Description of the task: Repeat precisely the span of lines below that opens with the line containing "[See Us] (253, 2306)" and closes with the line containing "Share (15, 178)", both included.

** Input follows **

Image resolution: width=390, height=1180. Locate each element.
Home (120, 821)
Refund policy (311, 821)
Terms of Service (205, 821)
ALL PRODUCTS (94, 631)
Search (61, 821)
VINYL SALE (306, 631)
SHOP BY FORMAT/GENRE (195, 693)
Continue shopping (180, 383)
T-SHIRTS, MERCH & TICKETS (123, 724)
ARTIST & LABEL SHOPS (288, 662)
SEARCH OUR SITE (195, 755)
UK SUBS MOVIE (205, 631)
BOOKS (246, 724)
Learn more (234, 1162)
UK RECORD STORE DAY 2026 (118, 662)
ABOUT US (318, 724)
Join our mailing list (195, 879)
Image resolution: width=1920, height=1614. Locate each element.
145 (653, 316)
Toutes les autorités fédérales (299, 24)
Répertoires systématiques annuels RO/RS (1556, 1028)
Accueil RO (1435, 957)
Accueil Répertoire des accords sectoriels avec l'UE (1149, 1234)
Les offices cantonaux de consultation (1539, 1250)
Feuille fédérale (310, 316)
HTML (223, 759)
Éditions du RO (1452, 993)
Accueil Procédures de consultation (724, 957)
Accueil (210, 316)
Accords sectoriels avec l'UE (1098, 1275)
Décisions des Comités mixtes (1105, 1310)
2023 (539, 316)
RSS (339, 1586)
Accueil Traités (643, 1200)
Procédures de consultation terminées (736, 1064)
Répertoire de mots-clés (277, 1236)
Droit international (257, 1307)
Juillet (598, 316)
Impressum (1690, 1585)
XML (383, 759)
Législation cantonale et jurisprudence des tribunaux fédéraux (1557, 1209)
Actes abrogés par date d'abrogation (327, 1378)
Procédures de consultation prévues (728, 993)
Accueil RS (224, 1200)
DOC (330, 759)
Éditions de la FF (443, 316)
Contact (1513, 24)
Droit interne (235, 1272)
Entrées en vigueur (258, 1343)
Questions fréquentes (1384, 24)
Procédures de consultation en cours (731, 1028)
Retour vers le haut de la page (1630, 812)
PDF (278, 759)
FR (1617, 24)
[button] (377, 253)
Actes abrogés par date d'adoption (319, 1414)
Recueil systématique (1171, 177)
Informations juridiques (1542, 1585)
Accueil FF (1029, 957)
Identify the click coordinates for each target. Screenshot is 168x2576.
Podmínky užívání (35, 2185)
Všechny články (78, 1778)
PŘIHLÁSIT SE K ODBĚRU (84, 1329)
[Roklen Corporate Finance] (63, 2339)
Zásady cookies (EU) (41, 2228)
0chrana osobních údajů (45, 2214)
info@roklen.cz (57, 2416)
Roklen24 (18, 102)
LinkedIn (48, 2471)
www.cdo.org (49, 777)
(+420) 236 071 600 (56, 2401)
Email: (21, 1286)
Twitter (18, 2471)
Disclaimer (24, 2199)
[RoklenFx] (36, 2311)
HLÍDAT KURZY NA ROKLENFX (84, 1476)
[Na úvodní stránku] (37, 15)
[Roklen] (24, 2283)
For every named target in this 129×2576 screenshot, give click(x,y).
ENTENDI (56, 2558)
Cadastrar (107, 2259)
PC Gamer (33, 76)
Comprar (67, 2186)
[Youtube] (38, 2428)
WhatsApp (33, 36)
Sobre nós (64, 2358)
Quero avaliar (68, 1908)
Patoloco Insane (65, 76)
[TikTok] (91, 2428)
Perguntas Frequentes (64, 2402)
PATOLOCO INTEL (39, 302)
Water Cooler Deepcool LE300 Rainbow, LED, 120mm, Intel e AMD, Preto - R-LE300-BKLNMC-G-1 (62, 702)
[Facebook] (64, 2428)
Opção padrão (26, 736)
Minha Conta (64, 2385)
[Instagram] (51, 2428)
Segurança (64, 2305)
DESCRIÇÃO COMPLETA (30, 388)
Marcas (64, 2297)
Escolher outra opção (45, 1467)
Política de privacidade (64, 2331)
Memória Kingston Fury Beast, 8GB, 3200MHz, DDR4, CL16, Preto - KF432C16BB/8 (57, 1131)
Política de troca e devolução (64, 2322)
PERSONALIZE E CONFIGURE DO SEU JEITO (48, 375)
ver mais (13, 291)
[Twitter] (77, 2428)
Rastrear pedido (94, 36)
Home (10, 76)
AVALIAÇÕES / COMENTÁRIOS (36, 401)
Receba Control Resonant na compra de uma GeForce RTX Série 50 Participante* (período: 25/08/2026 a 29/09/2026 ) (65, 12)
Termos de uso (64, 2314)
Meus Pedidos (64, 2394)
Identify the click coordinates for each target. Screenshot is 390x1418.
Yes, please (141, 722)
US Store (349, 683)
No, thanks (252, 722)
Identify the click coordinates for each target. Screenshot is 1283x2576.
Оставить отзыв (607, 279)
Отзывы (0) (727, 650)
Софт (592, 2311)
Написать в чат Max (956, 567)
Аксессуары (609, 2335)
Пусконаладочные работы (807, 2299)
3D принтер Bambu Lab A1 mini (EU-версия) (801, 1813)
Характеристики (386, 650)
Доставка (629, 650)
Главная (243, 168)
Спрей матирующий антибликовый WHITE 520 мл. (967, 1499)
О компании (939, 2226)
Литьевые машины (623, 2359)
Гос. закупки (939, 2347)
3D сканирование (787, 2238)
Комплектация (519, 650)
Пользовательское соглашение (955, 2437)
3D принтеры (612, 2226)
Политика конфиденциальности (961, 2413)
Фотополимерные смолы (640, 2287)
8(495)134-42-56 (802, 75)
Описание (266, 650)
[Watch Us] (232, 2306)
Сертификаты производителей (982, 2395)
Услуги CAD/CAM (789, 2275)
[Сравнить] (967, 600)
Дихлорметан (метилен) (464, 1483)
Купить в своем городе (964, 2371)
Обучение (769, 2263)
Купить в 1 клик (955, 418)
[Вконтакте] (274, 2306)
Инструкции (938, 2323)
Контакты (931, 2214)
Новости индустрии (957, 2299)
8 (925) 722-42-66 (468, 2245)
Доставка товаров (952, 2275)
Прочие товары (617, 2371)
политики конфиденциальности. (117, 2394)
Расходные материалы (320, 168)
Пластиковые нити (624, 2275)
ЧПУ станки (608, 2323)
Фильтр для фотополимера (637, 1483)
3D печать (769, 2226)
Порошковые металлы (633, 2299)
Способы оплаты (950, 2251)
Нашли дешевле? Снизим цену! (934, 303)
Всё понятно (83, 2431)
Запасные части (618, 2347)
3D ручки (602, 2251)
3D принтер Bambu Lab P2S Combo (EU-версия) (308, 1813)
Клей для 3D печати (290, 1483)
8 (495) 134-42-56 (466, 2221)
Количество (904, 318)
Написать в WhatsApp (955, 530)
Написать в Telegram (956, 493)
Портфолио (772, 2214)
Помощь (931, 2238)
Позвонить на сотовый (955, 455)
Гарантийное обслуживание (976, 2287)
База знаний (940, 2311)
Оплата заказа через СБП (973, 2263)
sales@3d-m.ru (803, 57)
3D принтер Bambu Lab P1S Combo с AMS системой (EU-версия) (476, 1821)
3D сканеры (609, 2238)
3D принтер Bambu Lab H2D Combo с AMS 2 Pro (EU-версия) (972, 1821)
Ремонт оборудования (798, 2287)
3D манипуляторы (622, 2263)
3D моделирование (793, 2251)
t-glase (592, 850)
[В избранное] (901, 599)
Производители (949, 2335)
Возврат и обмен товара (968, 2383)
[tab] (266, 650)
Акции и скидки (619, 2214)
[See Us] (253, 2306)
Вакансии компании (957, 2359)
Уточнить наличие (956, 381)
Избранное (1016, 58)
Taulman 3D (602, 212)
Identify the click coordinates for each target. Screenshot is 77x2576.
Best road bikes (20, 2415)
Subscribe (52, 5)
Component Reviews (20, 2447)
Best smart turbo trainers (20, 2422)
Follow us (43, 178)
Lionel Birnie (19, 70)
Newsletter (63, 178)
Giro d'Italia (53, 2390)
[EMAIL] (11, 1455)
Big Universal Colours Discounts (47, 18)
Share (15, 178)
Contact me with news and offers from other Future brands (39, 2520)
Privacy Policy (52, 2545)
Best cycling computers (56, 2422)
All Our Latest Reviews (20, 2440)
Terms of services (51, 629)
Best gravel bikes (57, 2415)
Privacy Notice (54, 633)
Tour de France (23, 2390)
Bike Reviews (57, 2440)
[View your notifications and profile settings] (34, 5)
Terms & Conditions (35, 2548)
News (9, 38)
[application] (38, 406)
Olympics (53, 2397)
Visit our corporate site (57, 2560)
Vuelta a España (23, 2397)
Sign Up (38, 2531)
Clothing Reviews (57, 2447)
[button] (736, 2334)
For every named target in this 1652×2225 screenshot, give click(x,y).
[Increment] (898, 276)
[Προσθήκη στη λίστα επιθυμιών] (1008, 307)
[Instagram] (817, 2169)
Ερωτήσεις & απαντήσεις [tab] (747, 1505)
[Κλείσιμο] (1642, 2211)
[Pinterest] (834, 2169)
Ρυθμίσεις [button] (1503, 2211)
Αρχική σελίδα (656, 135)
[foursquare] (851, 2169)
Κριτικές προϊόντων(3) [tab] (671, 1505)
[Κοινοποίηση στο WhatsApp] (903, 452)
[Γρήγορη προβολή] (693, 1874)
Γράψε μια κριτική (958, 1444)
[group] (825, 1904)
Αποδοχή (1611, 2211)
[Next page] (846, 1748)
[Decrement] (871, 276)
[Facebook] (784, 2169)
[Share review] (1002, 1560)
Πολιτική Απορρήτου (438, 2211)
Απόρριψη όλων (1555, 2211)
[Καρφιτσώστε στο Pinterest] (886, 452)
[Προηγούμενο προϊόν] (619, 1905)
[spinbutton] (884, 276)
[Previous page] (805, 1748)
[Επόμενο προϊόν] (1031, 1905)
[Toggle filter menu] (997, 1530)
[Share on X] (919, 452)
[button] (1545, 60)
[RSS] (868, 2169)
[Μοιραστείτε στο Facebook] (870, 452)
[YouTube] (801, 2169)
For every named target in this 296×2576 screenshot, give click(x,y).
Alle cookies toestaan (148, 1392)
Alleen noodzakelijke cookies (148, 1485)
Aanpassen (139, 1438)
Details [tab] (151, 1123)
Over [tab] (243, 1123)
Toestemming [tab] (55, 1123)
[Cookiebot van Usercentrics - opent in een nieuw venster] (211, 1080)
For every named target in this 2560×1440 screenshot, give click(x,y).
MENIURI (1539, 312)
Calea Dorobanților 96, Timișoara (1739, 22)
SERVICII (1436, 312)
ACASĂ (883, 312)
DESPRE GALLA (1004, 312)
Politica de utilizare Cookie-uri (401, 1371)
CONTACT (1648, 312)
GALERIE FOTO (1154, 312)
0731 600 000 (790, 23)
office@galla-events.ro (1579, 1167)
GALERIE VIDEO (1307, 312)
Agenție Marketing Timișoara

** End of Input **

Solution for this problem:
[See Us] (253, 2306)
Вакансии компании (957, 2359)
Уточнить наличие (956, 381)
Избранное (1016, 58)
Taulman 3D (602, 212)
Identify the click coordinates for each target. Screenshot is 77x2576.
Best road bikes (20, 2415)
Subscribe (52, 5)
Component Reviews (20, 2447)
Best smart turbo trainers (20, 2422)
Follow us (43, 178)
Lionel Birnie (19, 70)
Newsletter (63, 178)
Giro d'Italia (53, 2390)
[EMAIL] (11, 1455)
Big Universal Colours Discounts (47, 18)
Share (15, 178)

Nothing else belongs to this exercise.